A former Southern California basketball coach was sentenced to 150 years in prison on Wednesday in the sexual assaults of four girls he coached more than a decade ago.
Carlos Francisco Juarez, 48, was convicted of 10 felony counts in July for assaults that occurred between 2005 and 2010, according to a statement from the office of Orange County District Attorney Todd Spitzer. The girls ranged in age from 11 to 17 years old at the time of the assaults.
“This coach was in a position of trust and authority over these young girls and he took advantage of them,” Spitzer said. “Youth sports should be a safe environment where neither parents nor athletes should have to worry about children being targeted by a sexual predator.”
Spitzer commended the four women who came forward, praising their bravery for helping put “another child molester” in prison.
The youngest victim was taking private lessons from Juarez at a gym in Tustin in 2005, where he made her practice topless, the prosecutor’s office said. She also testified that he handed her an envelope of money after sexually assaulting her.

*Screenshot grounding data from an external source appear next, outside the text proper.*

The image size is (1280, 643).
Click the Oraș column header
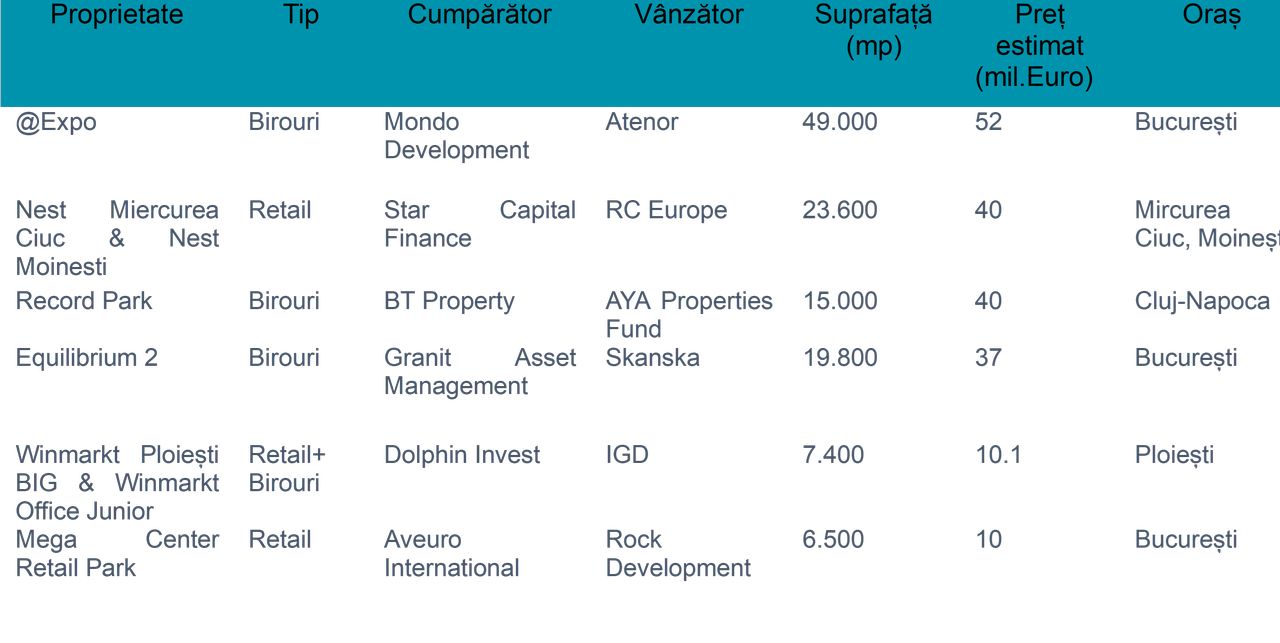tap(1211, 15)
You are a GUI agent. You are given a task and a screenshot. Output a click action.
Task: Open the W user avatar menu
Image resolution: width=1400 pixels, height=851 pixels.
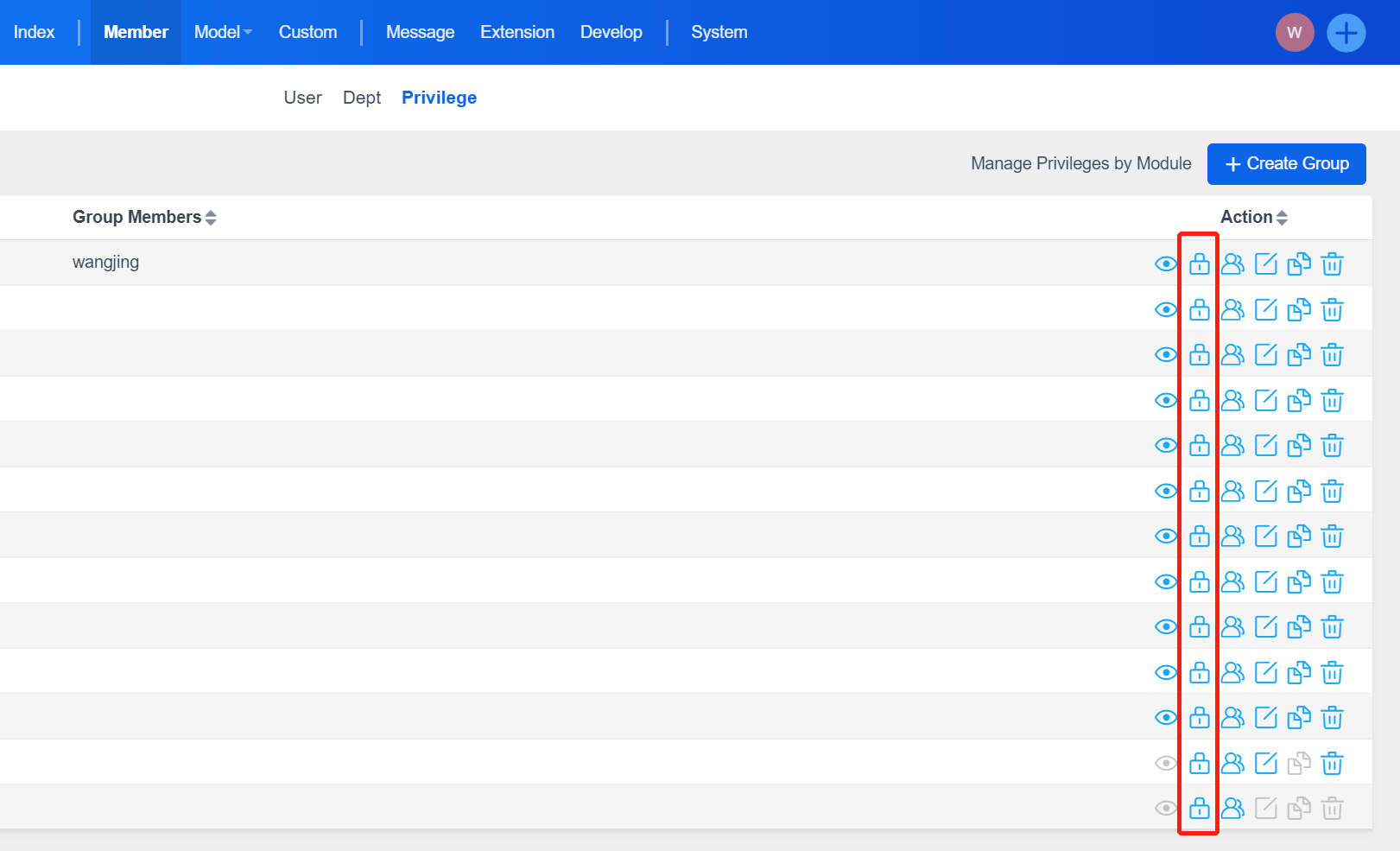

A different 13-year-old girl was subjected to repeated sexual abuse from Juarez over the course of four years after he moved in to her home.
According to the district attorney’s office, Juarez forced a different 13-year-old basketball player to perform a sex act on him in exchange for the promise of becoming a starter.
The fourth victim in the case was 14-years-old and taking basketball lessons from Juarez in 2008, when he also assaulted her.
Juarez was found guilty on seven felony counts of lewd acts upon a child and two felony counts each of oral copulation of a minor under the age of 16 and sexual penetration by foreign object of a minor.
He worked primarily as a club coach but also worked at different high schools in the area, including schools in Costa Mesa and Tustin, according to the district attorney’s office.
Juarez’s attorney, Kenneth Reed, was not immediately available for comment on the sentencing. Reed said he planned to file an appeal following the conviction, according to the Orange County Register.